After looking over the blood work and dosage and talking to the owner, we decided to try the new Hill's y/d diet. The cat has been on y/d food for over 3 months and her last serum T4 level was high-normal at 3.8 μg/dl. I usually prefer the values to be within the lower end of the reference range, so this seems to high for this cat.
Should I continue the y/d food and recheck or consider adding back the methimazole again? Why isn't this cat responding to either the methimazole or y/d diet?
My Response:
First of all, we must never forget that all cats with hyperthyroidism have a hyperfunctional thyroid tumor (1-6). These tumors are almost always benign at time of diagnosis, but they will usually continue to grow progressively larger when treated medically with either methimazole or carbimazole.
Although we don't know how the growth of these feline thyroid tumors will response to an iodine deficient diet, such as Hill's y/d, I would predict that the tumor will continue in its progressive growth pattern (1).
The fact that neither the methimazole or Hill's y/d is controlling the hyperthyroidism as well as you would expect is probably related to the fact that, after 3 years, the volume of this cat's thyroid tumor tissue is quite large. You could continue the y/d diet and reinstate a small dose of methimazole to the cat's treatment regimen, but you would need to monitor the cat's thyroid function very carefully over the next few weeks to ensure that hypothyroidism does not develop on the concomitant therapy.
Even if you can control the hyperthyroidism now, your cat could live a long time (she is a Siamese, after all). As she ages, the thyroid tumor will continue to grow and may transform into a thyroid carcinoma (7,8). In my studies, less than 2% of recently diagnosed hyperthyroid cats had thyroid carcinoma, whereas up to 20% of cats treated medically for longer than 4 years had evidence of thyroid carcinoma on thyroid imaging (7).

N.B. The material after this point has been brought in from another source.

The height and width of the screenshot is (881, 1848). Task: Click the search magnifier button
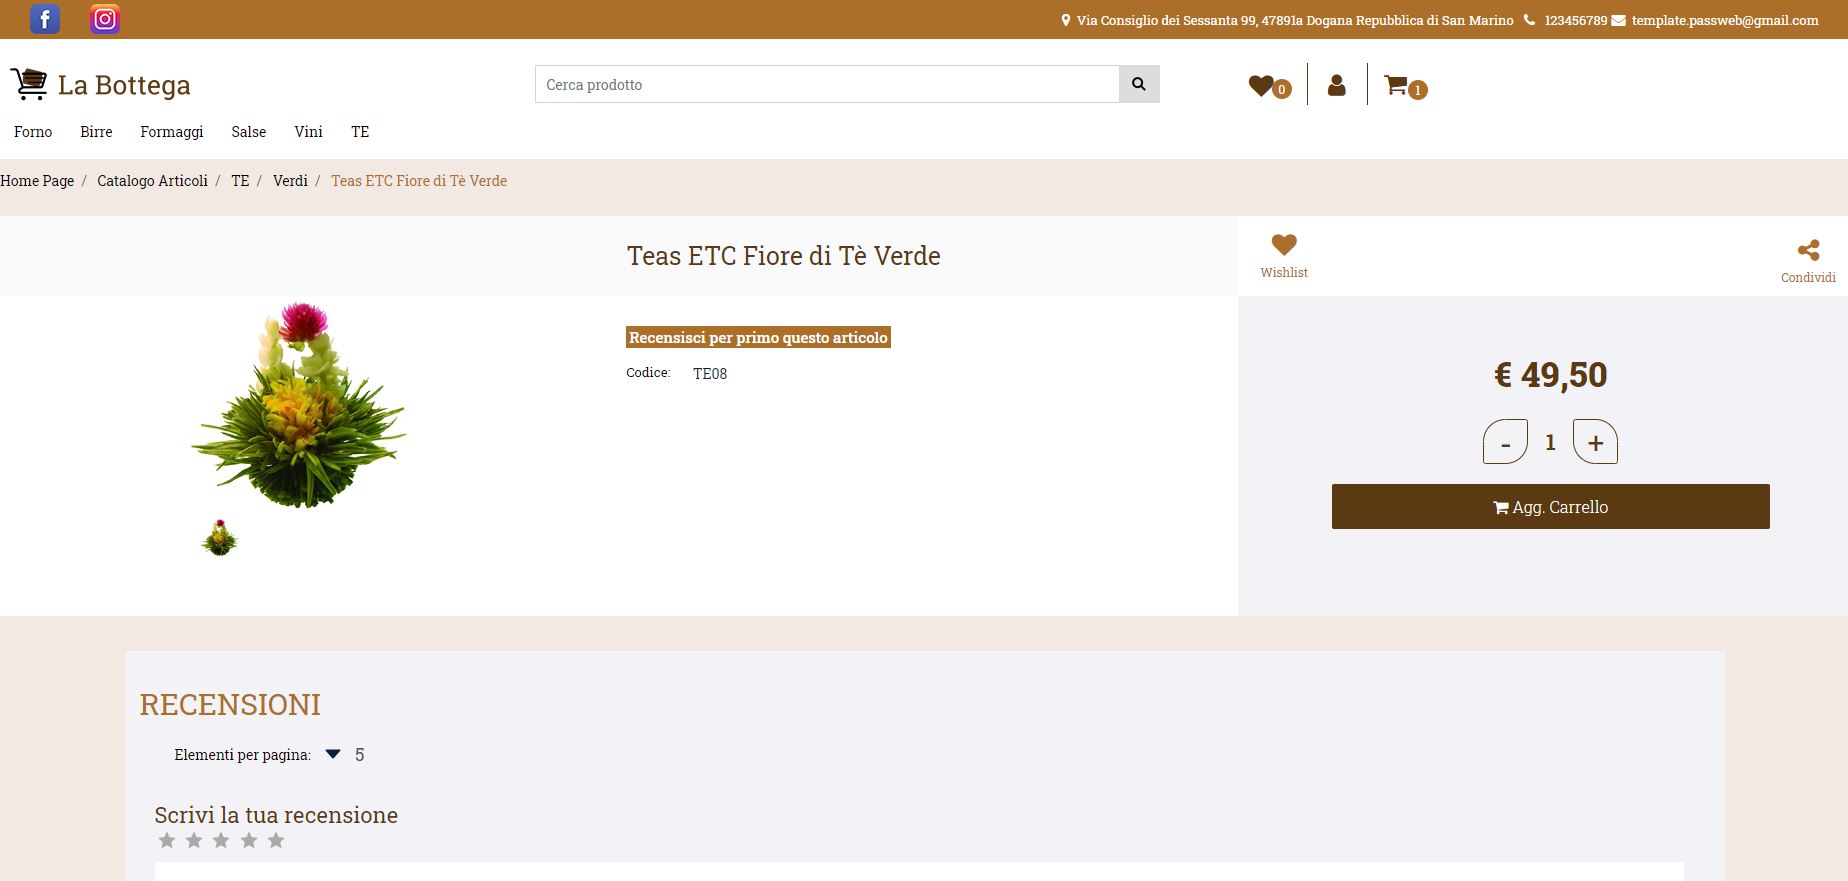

If this was my patient, I'd either do surgery or radioiodine to cure the cat's hyperthyroidism rather than trying to manage it with Hill's y/d or methimazole for the rest of her life. She is already suffering from a severe case of hyperthyroidism, which will only worsen with time. In the long run, a definitive treatment would be the wisest (and most cost effective) means of treating this relatively young cat.
And again, she is a Siamese and most cats of that breed, when properly managed, seem to live almost forever!
References:
- Peterson ME, Ward CR. Etiopathologic findings of hyperthyroidism in cats. Veterinary Clinics of North America Small Animal Practice 2007;37:633-645.
- Baral R, Peterson ME. Thyroid gland disorders. In: Little, S.E. (ed), The Cat: Clinical Medicine and Management. Philadelphia, Elsevier Saunders 2012; 571-592.
- Peterson ME: Hyperthyroidism, In: Ettinger SJ, Feldman EC (eds): Textbook of Veterinary Internal Medicine: Diseases of the Dog and Cat (Fifth Edition). Philadelphia, WB Saunders Co. 2000; pp 1400-1419.
- Peterson ME: Hyperthyroidism in cats. In: Melian C (ed): Manual de Endocrinología en Pequeños Animales (Manual of Small Animal Endocrinology). Multimedica, Barcelona, Spain, 2008, pp 127-168.
- Mooney CT, Peterson ME: Feline hyperthyroidism, In: Mooney C.T., Peterson M.E. (eds), Manual of Canine and Feline Endocrinology (Fourth Ed), Quedgeley, Gloucester, British Small Animal Veterinary Association, 2012; in press.
- Peterson ME: Hyperthyroidism in cats, In: Rand, J (ed), Clinical Endocrinology of Companion Animals. New York, Wiley-Blackwell, 2012; in press.
- Peterson ME, Broome MR. Thyroid scintigraphic findings in 917 cats with hyperthyroidism. Journal of Veterinary Internal Medicine 2012; in press.
- Hibbert A, Gruffydd-Jones T, Barrett EL, et al. Feline thyroid carcinoma: diagnosis and response to high-dose radioactive iodine treatment. Journal of Feline Medicine and Surgery 2009;11:116-124.